La alarma sonó a las cuatro de la mañana y me quedé tumbado en la oscuridad en Moni escuchando los perros ladrar en el valle de abajo, preguntándome por qué había acordado esto. La carretera a la cumbre de Kelimutu son cuarenta minutos desde el pueblo, y el motivo de llegar antes del amanecer es la luz — la manera en que los colores del cráter cambian mientras sale el sol, pasando por una secuencia de tonos que las fotografías registran pero no del todo reproducen. Me arrastré para levantarme. Me alegra haberlo hecho.
Para cuando llegamos al aparcamiento el cielo ya aclaraba por el borde oriental, y caminé por el sendero hasta el mirador de la cumbre en semi-oscuridad con un pequeño grupo de otros madrugadores y vendedores locales que habían instalado termos de té caliente y fideos instantáneos en lo alto. Compré té, rodeé la taza con las manos y miré lo que había venido a ver: tres lagos, sentados en cráteres volcánicos adyacentes en el mismo volcán, cada uno de un color diferente. Uno turquesa-verdoso, uno verde azulado oscuro bordeando el negro, uno del color del bronce oxidado. No pintados, no iluminados desde abajo — simplemente diferentes, por los distintos gases volcánicos y minerales y reacciones químicas dentro de cada uno.

Había leído que los colores cambian. No lo creí del todo hasta que un guardabosques que había trabajado en el sitio durante doce años me dijo que había visto el lago más grande volverse blanco una vez — completamente blanco, como leche — y permanecer así durante seis meses. Me mostró una foto en su teléfono. Los colores cambian estacionalmente, a veces de forma dramática, según la actividad química subterránea. Lo que yo veía esa mañana no era lo que alguien había visto el año pasado, ni lo que vería el año siguiente. Esto me pareció genuina, casi inquietantemente profundo — un paisaje que tiene su propio calendario, indiferente a las expectativas.

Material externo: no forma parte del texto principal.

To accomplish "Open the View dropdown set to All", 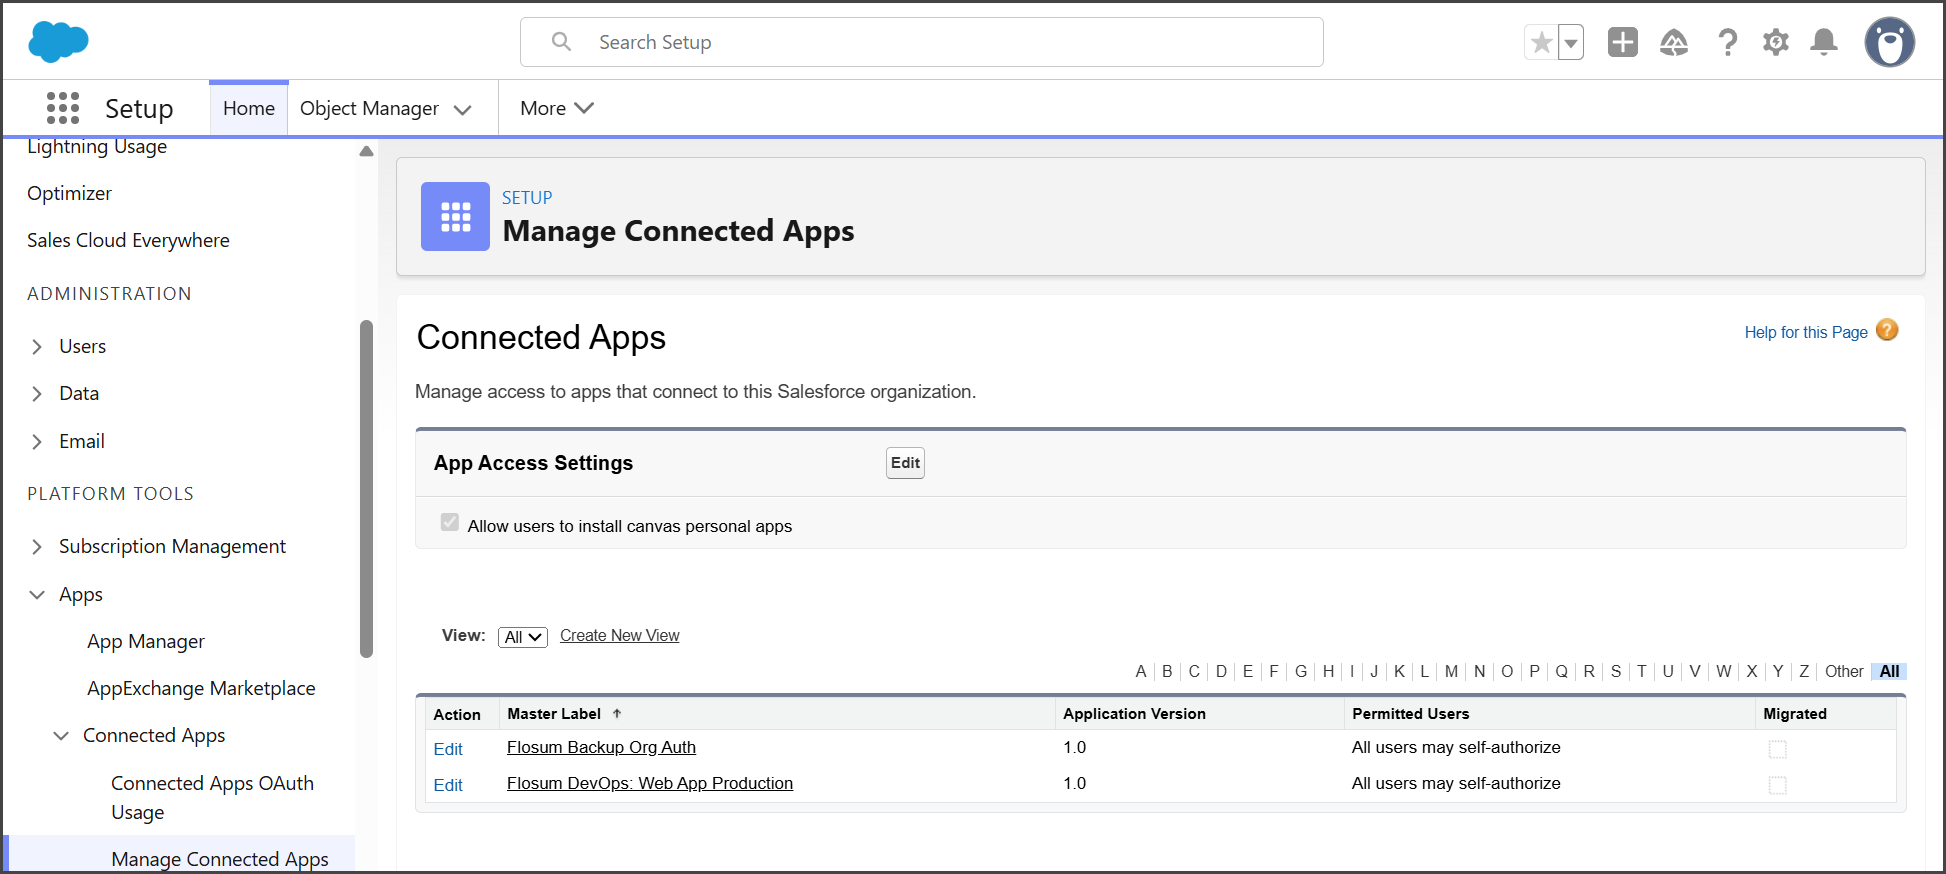I will (522, 637).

El pueblo Lio local cree que los lagos reciben las almas de los muertos. El lago más occidental, Tiwu Ata Polo, alberga las almas de los malvados; el lago del medio, Tiwu Ko’o Fai Nuwa Muri, alberga las almas de los jóvenes; el más grande, Tiwu Ata Mbupu, alberga las almas de los ancianos. Caminé lentamente entre los miradores, pensando en lo que significa que un paisaje guarde memoria. El viento subía del cráter en ráfagas frías. El vendedor de té me llamó para ofrecerme una segunda taza.

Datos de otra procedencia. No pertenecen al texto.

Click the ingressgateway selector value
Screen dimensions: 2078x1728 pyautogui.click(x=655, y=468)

A las siete la luz era plena y los primeros minibuses de Moni ya llegaban. El momento de soledad relativa había terminado. Pero incluso abarrotado, incluso con palos de selfie y fotos grupales en cada promontorio, Kelimutu no se disminuye. Los lagos son demasiado extraños para que la multitud los reduzca. Están ahí en sus cráteres, cambiando de color a su propio ritmo, dejándose mirar sin que les importe particularmente.

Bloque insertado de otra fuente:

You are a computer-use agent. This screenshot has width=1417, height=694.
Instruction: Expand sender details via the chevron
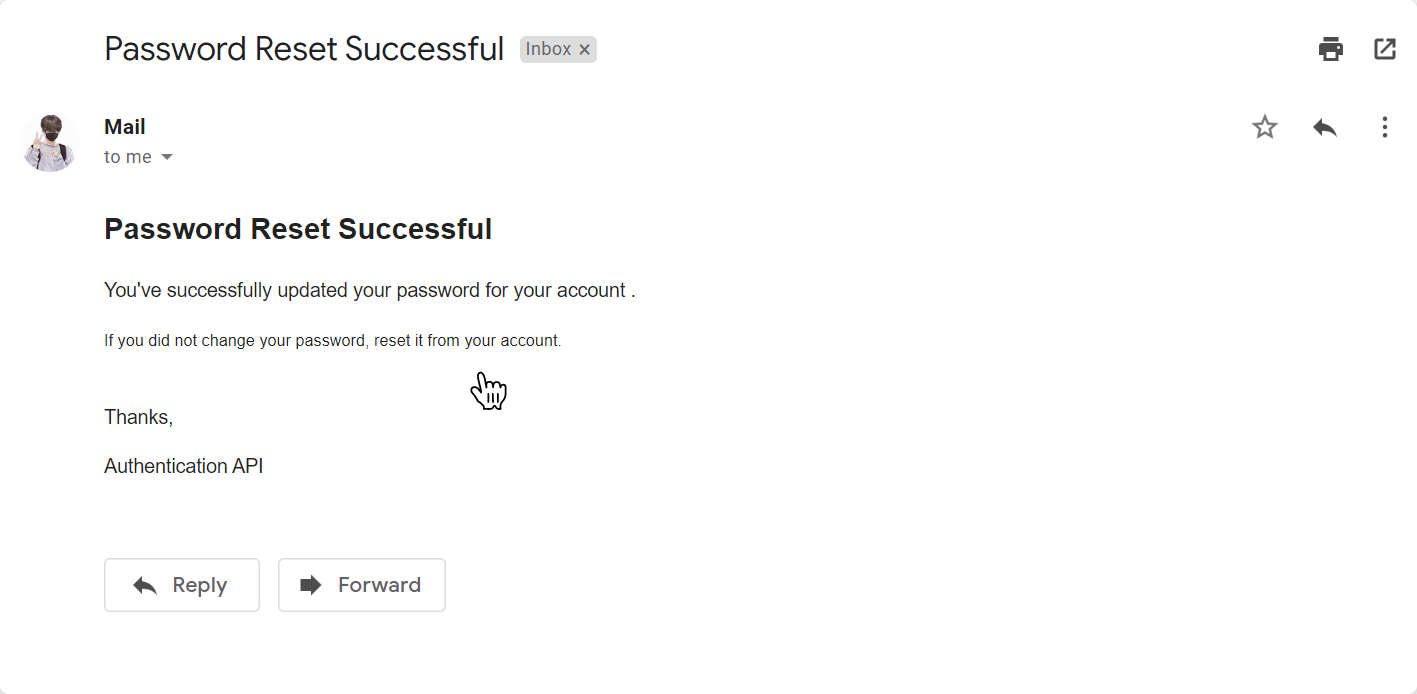pos(166,156)
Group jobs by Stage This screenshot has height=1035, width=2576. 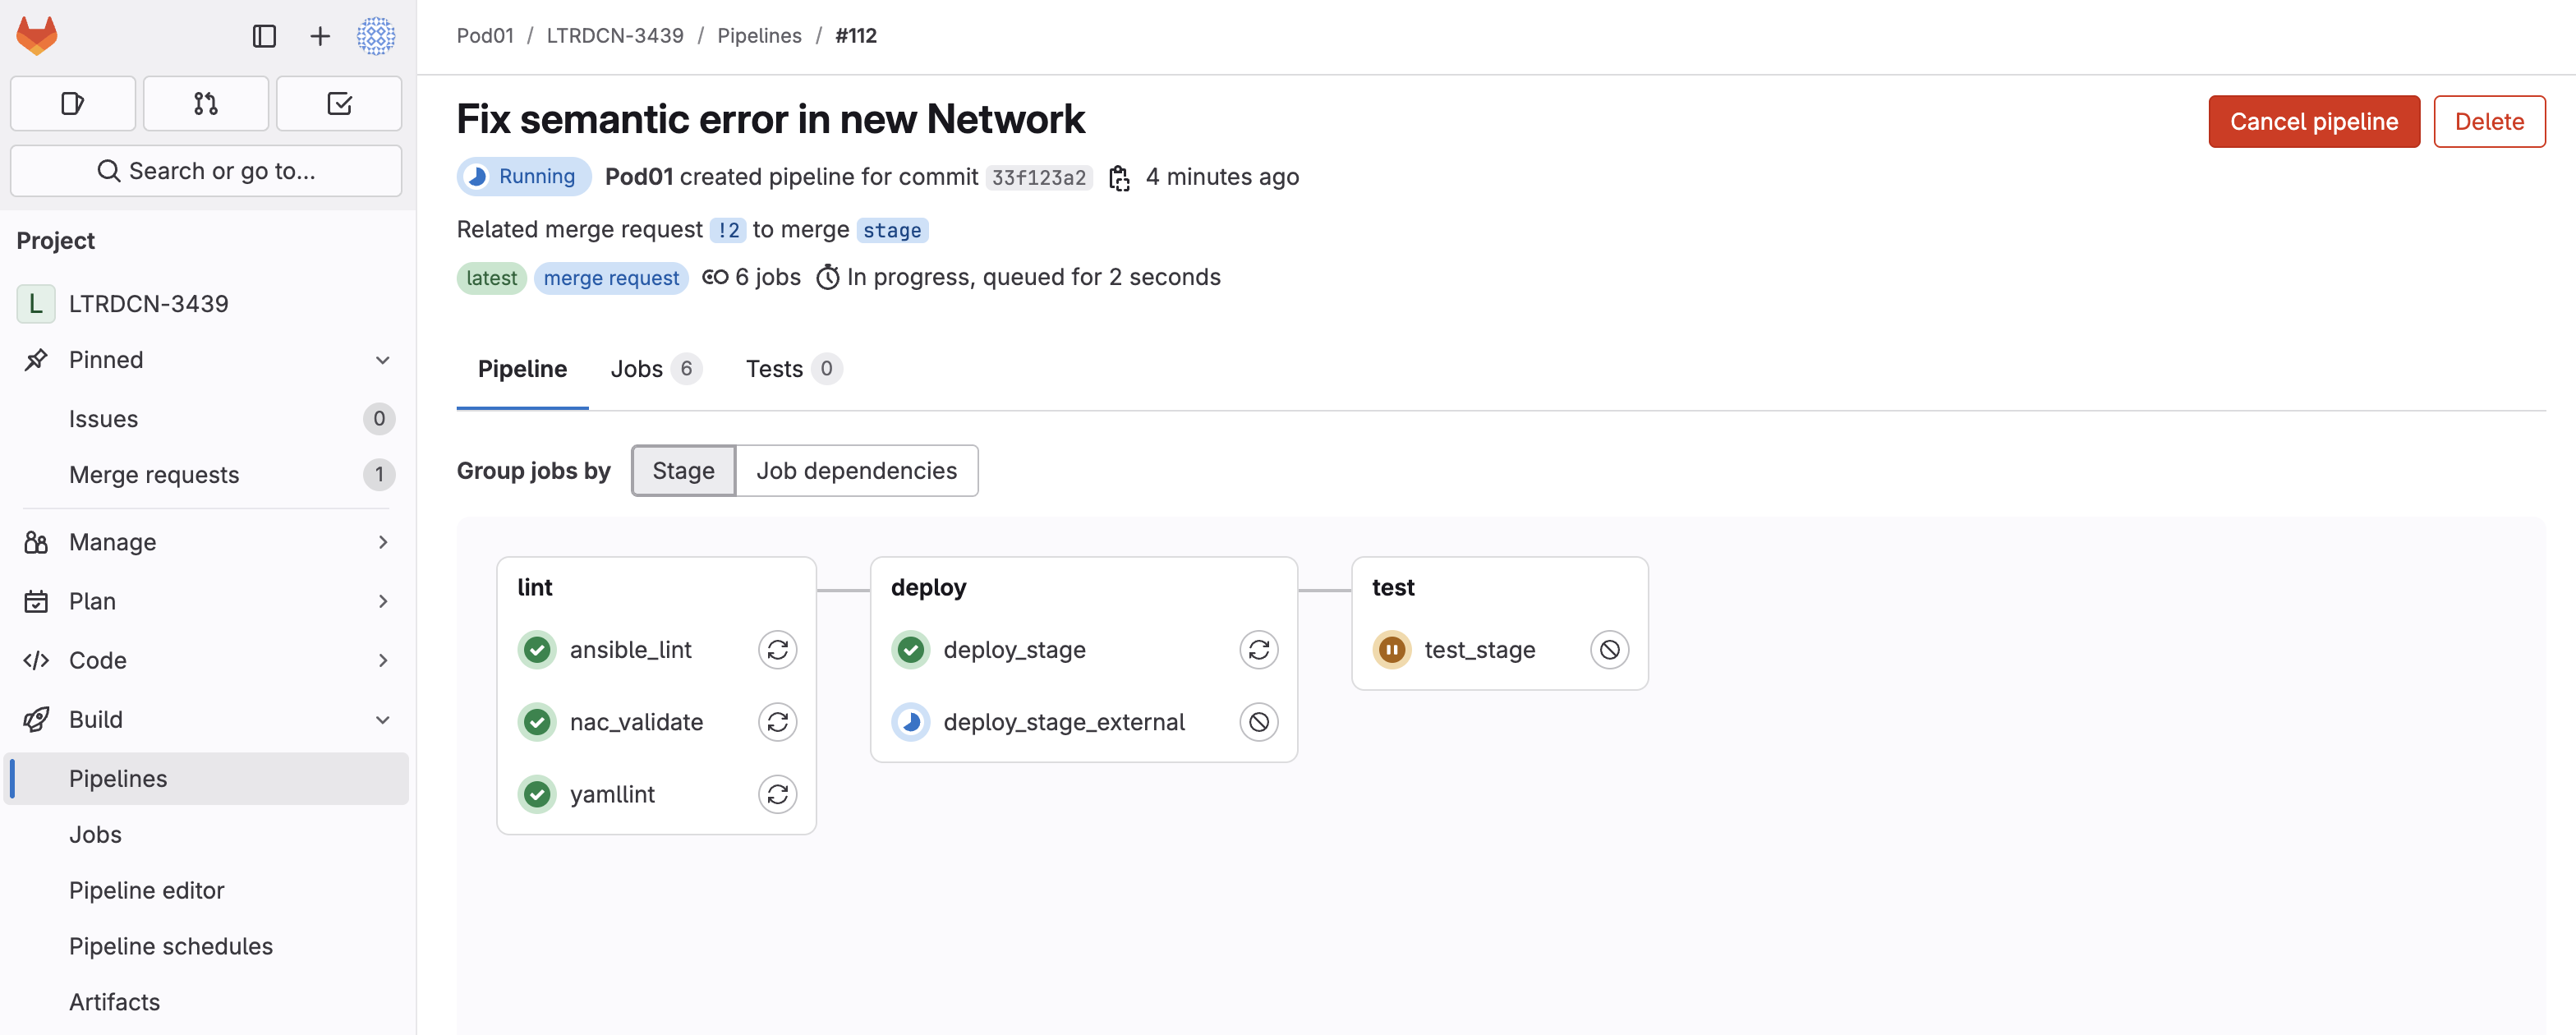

El descenso a Moni pasa por un bosque de nubes — musgoso, húmedo, fresco de una manera que casi parecía europea — y luego por plantaciones de café y plátano, y luego al fondo del valle donde vuelve el calor. Desayuné en una mesa de madera fuera de mi alojamiento e intenté explicarle al dueño lo que había visto. Asintió y dijo que había vivido aquí cuarenta años. Había visto todos los colores.
Cuando ir: La temporada seca de mayo a octubre ofrece las mejores probabilidades de una mañana clara en la cumbre. Llegar la noche anterior a Moni, poner la alarma a las cuatro, e ir temprano antes de que se formen las nubes. Los colores son más vívidos después de noches despejadas cuando el agua está tranquila — y más dramáticos, paradójicamente, justo después de la lluvia cuando la luz es suave y difusa.